* Exercise brief:
Could you give the part of the lines that opens with the line containing "Task: Skip to the next track" and closes with the line containing "Action: coord(616,614)", substituting "score label" for "score badge" and changing nothing else? Leave the pictures out of your answer.

* Items:
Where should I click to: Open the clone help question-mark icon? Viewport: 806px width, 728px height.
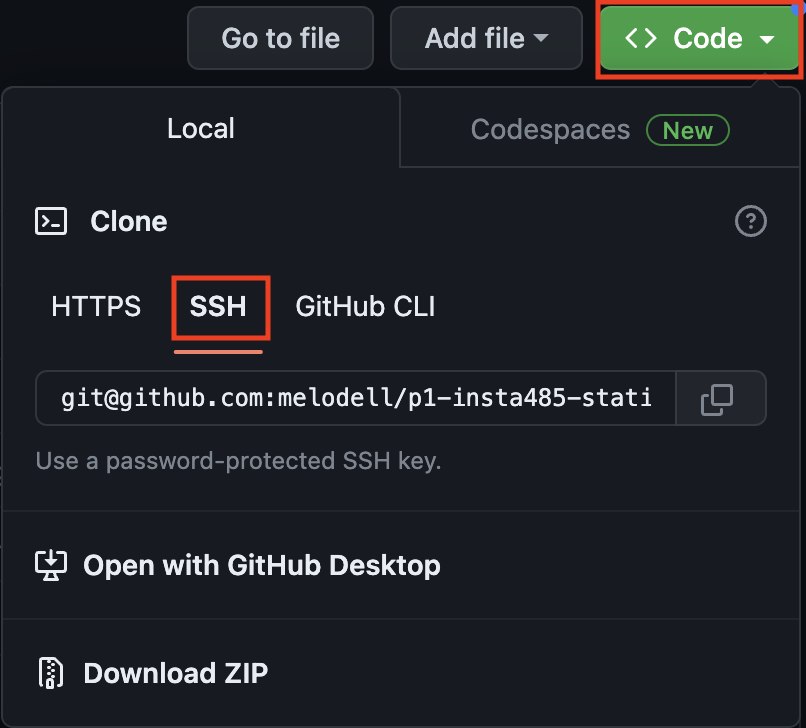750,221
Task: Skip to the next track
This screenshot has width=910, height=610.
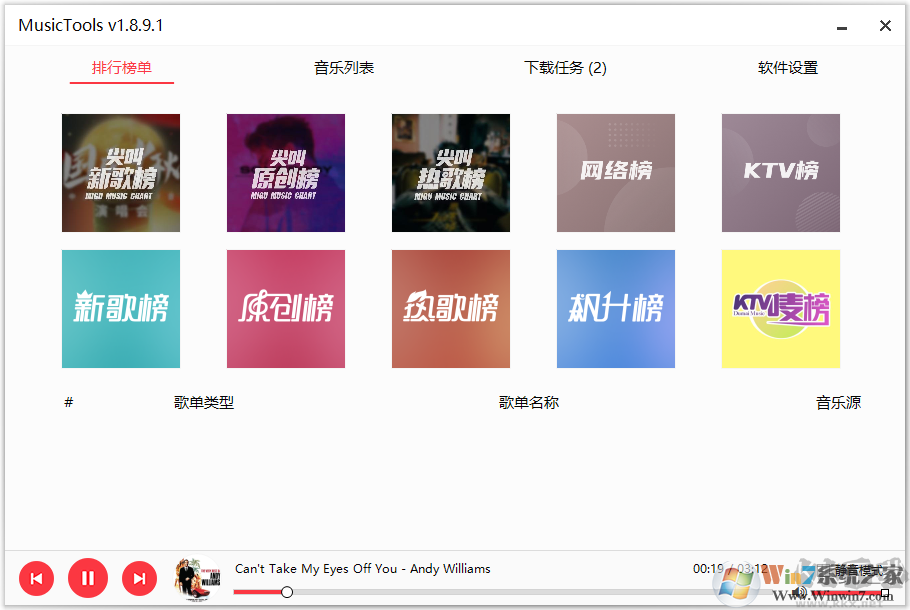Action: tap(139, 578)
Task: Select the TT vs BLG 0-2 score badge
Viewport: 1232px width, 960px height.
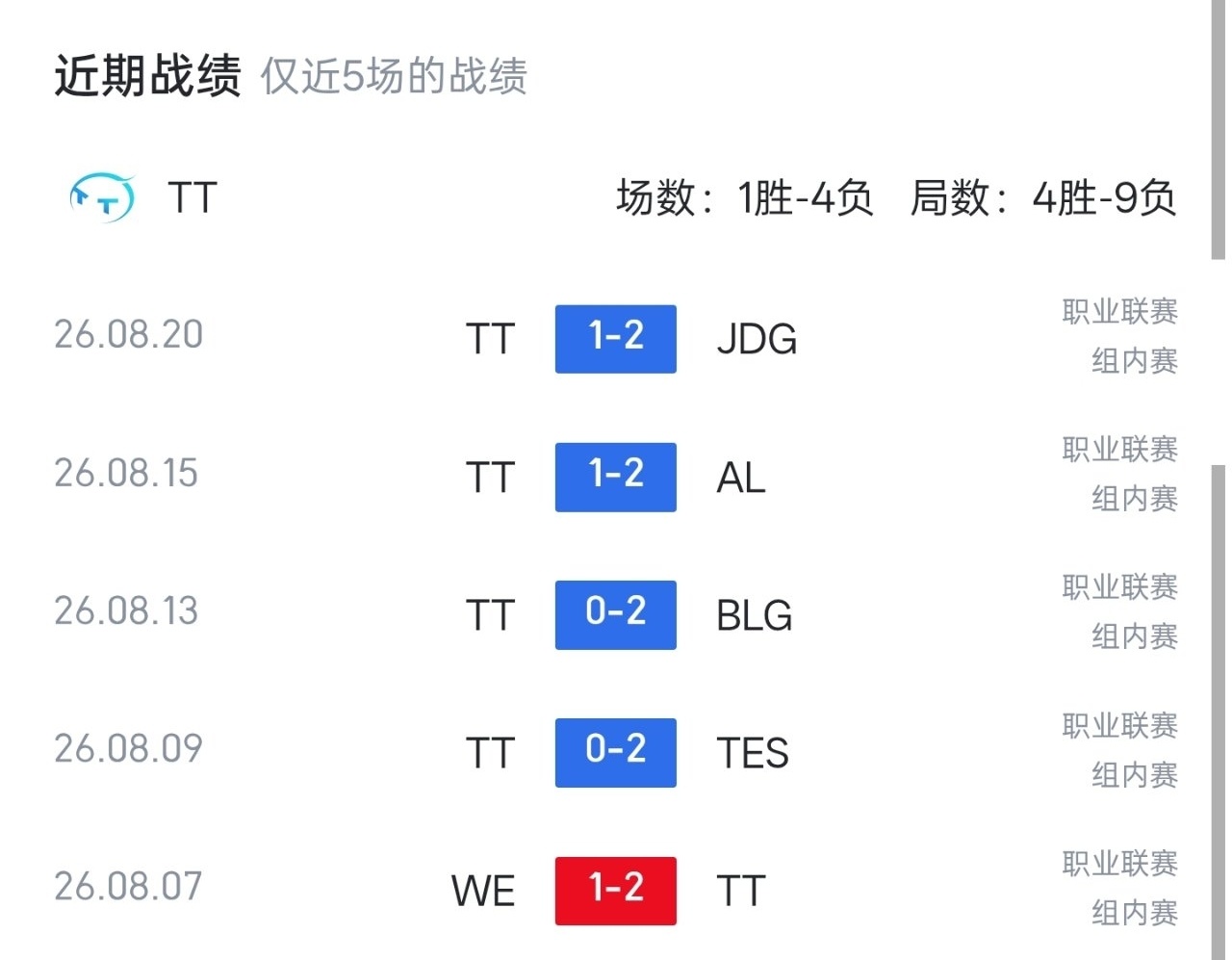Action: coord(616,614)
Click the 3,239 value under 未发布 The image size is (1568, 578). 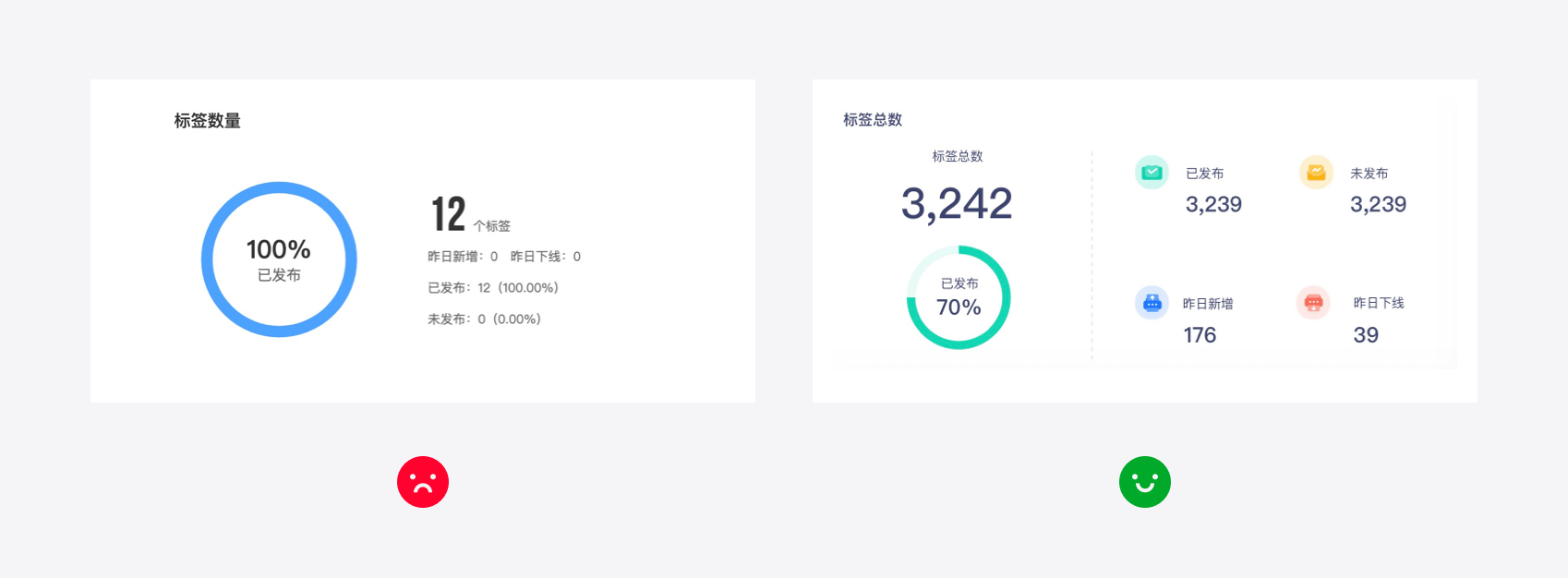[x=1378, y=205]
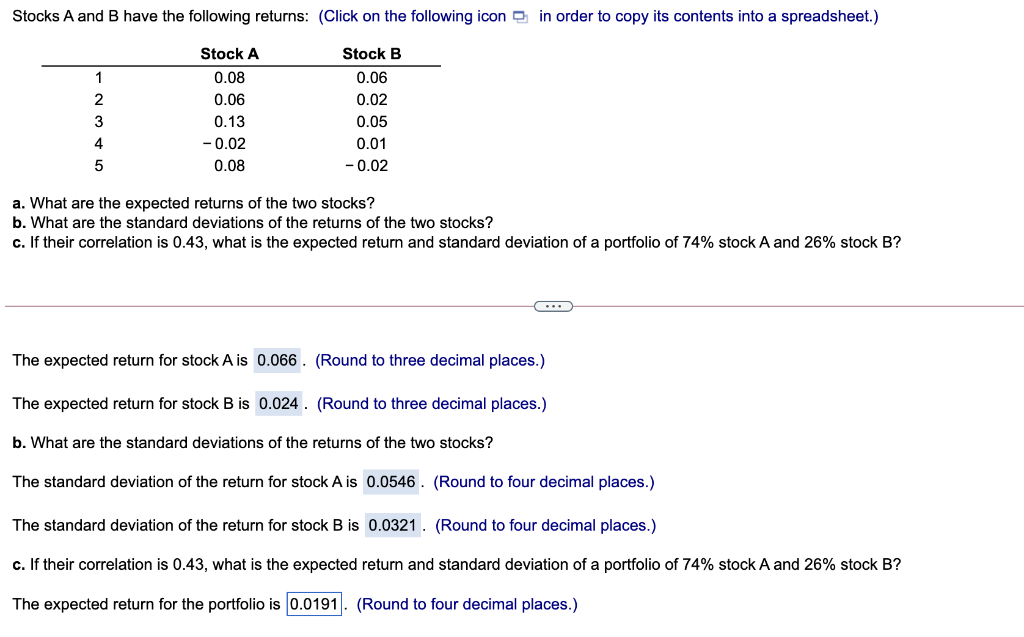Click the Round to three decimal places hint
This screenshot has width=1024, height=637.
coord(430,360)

==

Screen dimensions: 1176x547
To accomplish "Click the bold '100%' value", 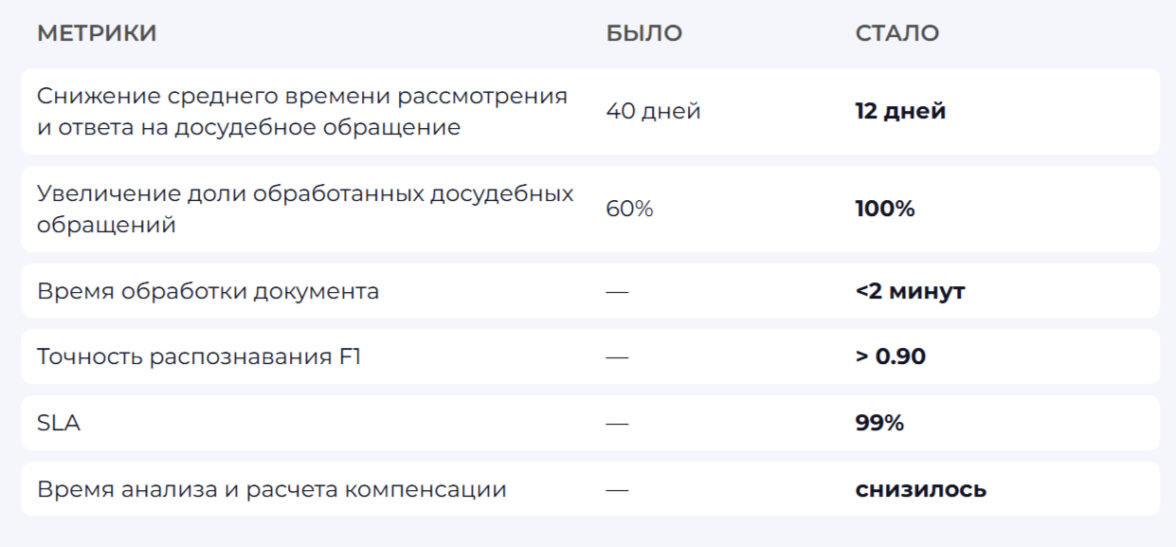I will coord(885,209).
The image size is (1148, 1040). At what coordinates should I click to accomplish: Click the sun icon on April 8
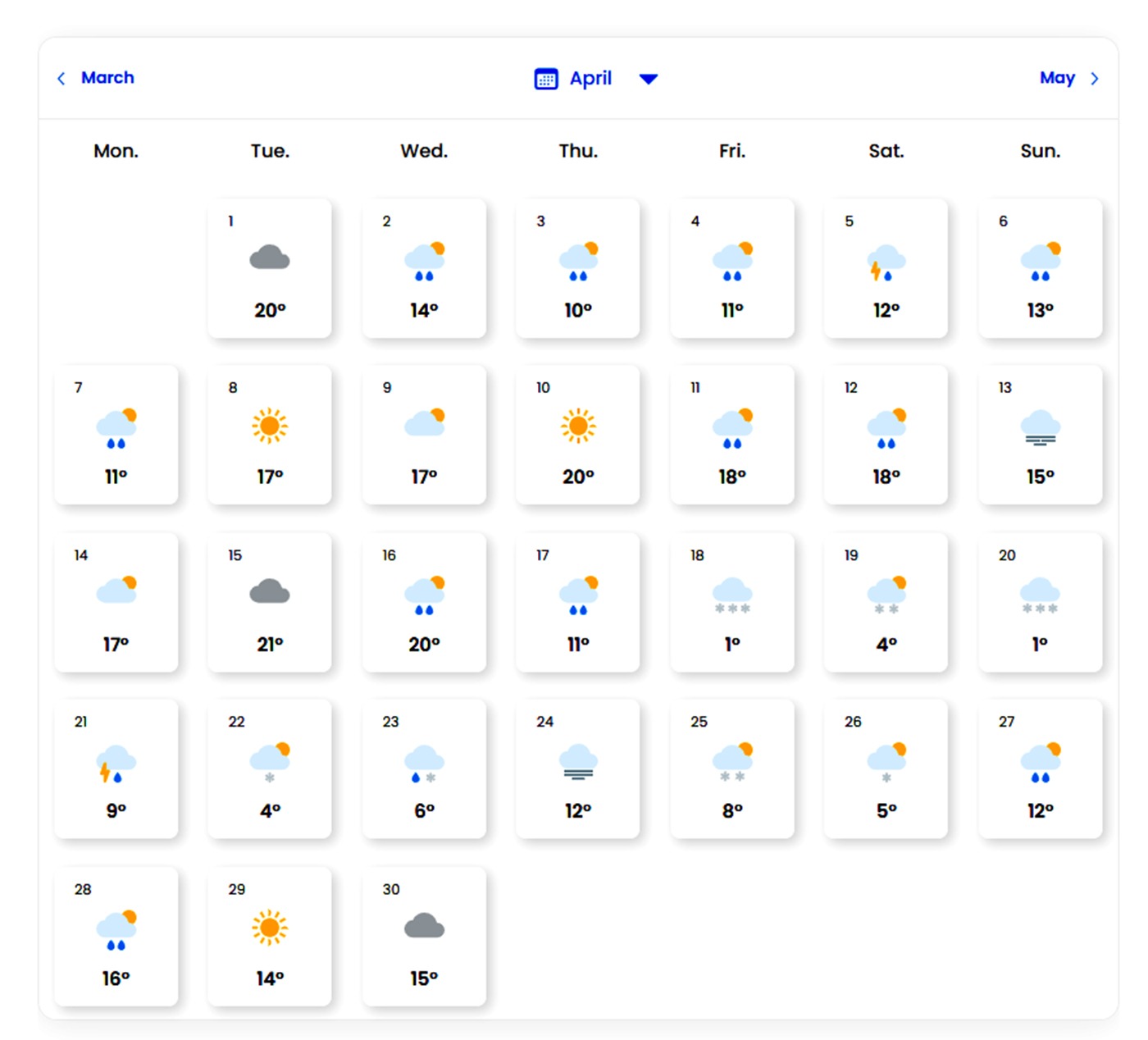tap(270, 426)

* Solution to this problem:
Task: Skip to the next track
This screenshot has width=910, height=610.
Action: tap(139, 578)
Task: Select the TT vs BLG 0-2 score label
Viewport: 1232px width, 960px height.
Action: coord(616,614)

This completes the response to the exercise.